──────── Source document
Should you make this investment?
43. Ten years ago you bought shares of Ford Motor Company at $100 and today you sold the shares for $236.74. What was your annual rate of return (assume no dividends, no commissions)?

44. Fourteen years ago, you bought a Barry Bonds baseball card for 40 cents. You expect to sell the card next year for $3,000. What would be your annual rate of return?

45. Eleven years ago your parents put $5,000 in a bank account for your use today. Your deposit now has a current worth of $9,626.50. What was the annual interest rate?

46. ABC was considering buying a new machine. The old machine would be recycled (no cash received). The new machine would save the company $2000 in each of the first four years (end of year). If the machine costs $4000, lasts four years, and has no resale/disposal value, what will be the rate of return on this investment?

Year Savings PV at __% Present Value of Savings
1 $2000 X X
2 $2000 X X
3 $2000 X X
4 $2000 X X

47. Your salary was $12,000 in 1991 and 8 years later it is $36,700. If your percentage increase in your wages equals the annual inflation rate, what was the annual average inflation rate for the past 8 years?

48. Your client has just invested $30,000 for his one-year old daughter. He intends to use this fund for her college education 17 years from now. He estimates he will need $400,000 at that time. What annual rate of return will your client need to achieve?

49. You have a goal to obtain an annual rate of return of 25.99%. If you consistently reach your goal, how many years will it take to double your money?

50. Britney started with $1,000 and is now worth $10,314,478. Madonna started with $1,000 and is now worth $5,157,447.50. Both individuals net worth was generated totally from the original $1,000. Both individuals earned a 25.99% annual return. How long ago did Britney and Madonna start investing their $1,000?
────────────────
──────── Data provided
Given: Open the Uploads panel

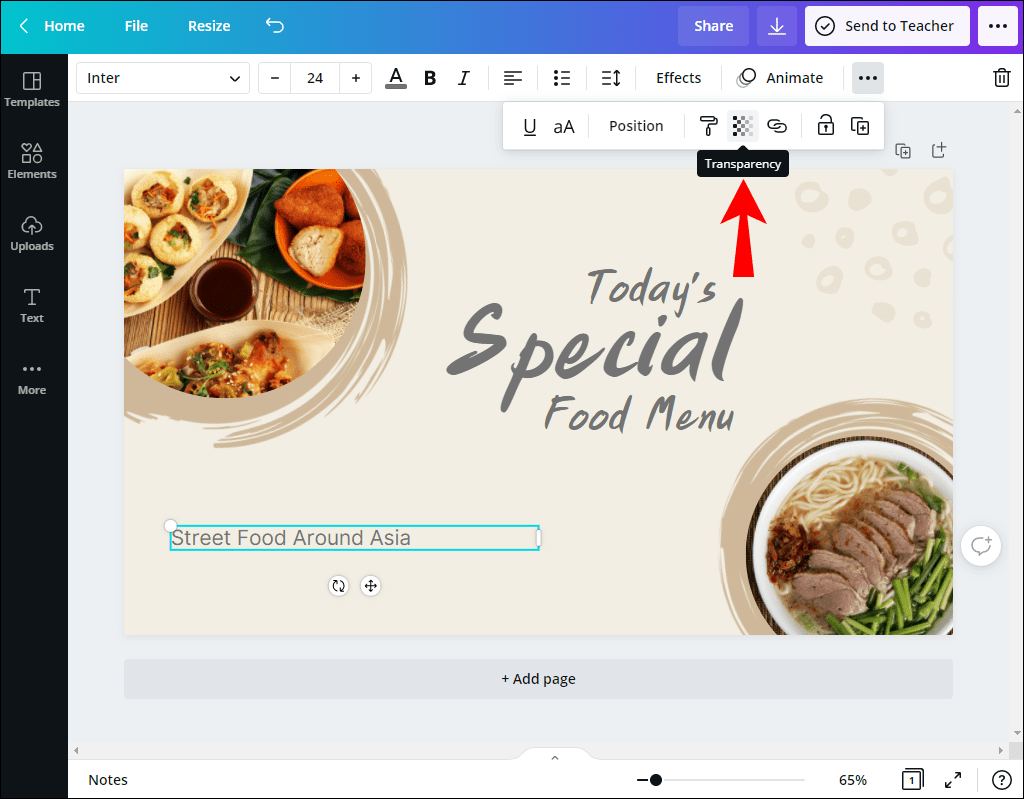Looking at the screenshot, I should 32,232.
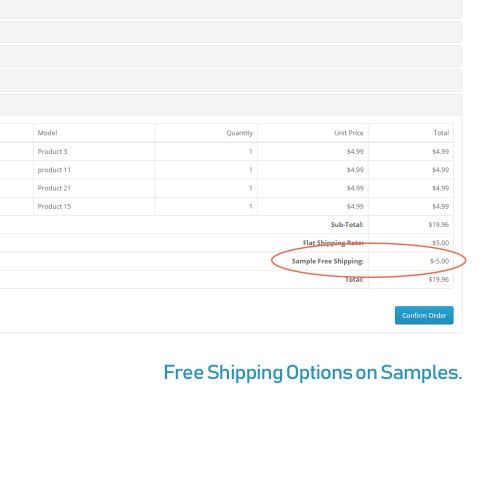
────────────────
Check your understanding:
#1 Answer these from the investment problem set, one line each:
(a) At what price were the Ford Motor Company shares bought?
(b) How much did the Barry Bonds baseball card cost?
(c) How much does the client estimate he will need for his daughter's college education?
#2 List every person the investment problem set names by name.
#3 Copy word for word the part of the investment problem set starting at "44. Fourteen years" and ending at "annual interest rate?".

Answers by task:
#1
(a) $100
(b) 40 cents
(c) $400,000

#2 Barry Bonds, Britney, Madonna

#3
44. Fourteen years ago, you bought a Barry Bonds baseball card for 40 cents. You expect to sell the card next year for $3,000. What would be your annual rate of return?

45. Eleven years ago your parents put $5,000 in a bank account for your use today. Your deposit now has a current worth of $9,626.50. What was the annual interest rate?